What Today’s EMBA Program Looks Like

THE TYPICAL EMBA classroom and curriculum is changing a little—not a lot—while program structures and student demographics remain steady, according to the 2013 Membership Program Survey conducted by the Executive MBA Council, headquartered in Orange, California.
What Today’s EMBA Program Looks Like

Conclusions are based on responses from 314 schools that are members of the EMBA Council.

What’s changing: The percentage of course materials delivered electronically has tripled since 2010, and more programs are offering new electives, formats, and services. The top three new non-elective courses are leadership, law, and innovation/entrepreneurship.
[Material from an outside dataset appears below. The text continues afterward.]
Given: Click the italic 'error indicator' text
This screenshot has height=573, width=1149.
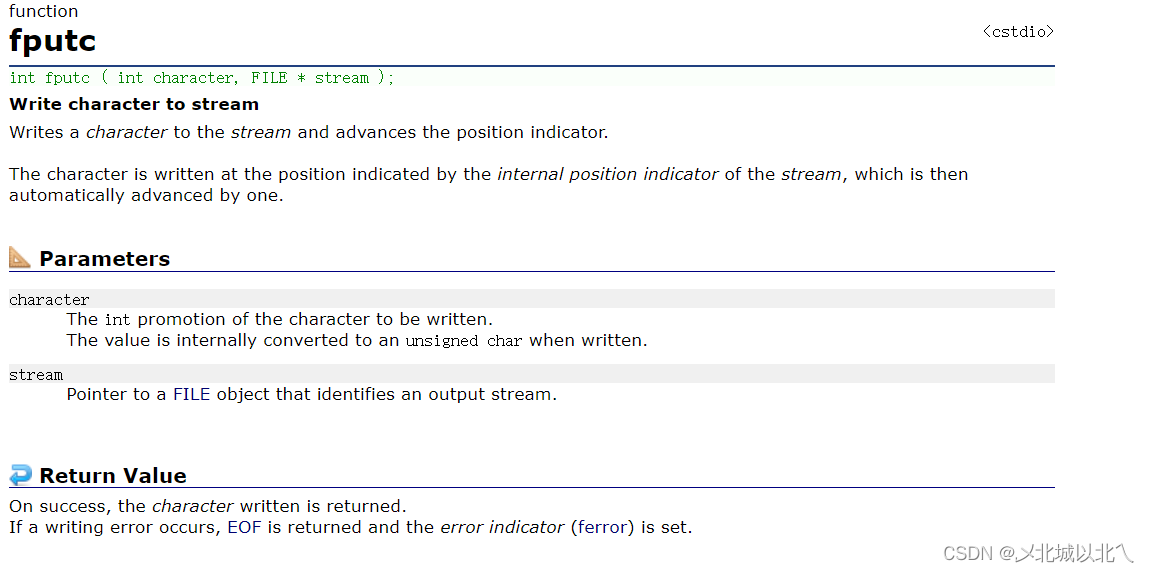Looking at the screenshot, I should coord(502,527).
The most common and fastest-growing service is alumni networking.

What’s holding steady: Average class size is once again 43, and the average program length continues to be 20 months. Other numbers remain similar to those of previous years: Typical EMBA students have 8.5 years of management experience and 13.7 years of work experience. Just over 25 percent are women.

Other findings: The average program cost is US$73,401, up 1 percent from the previous year. Forty-one percent of EMBA students are fully self-funded, up from 34 percent in 2009, while 24 percent of students receive full financial sponsorship. Fifty-three percent of programs offer scholarships and fellowships.

The survey also shows that there has been a shift toward less frequent class meetings, that almost 66 percent of programs require a global trip, and that China is the most popular destination.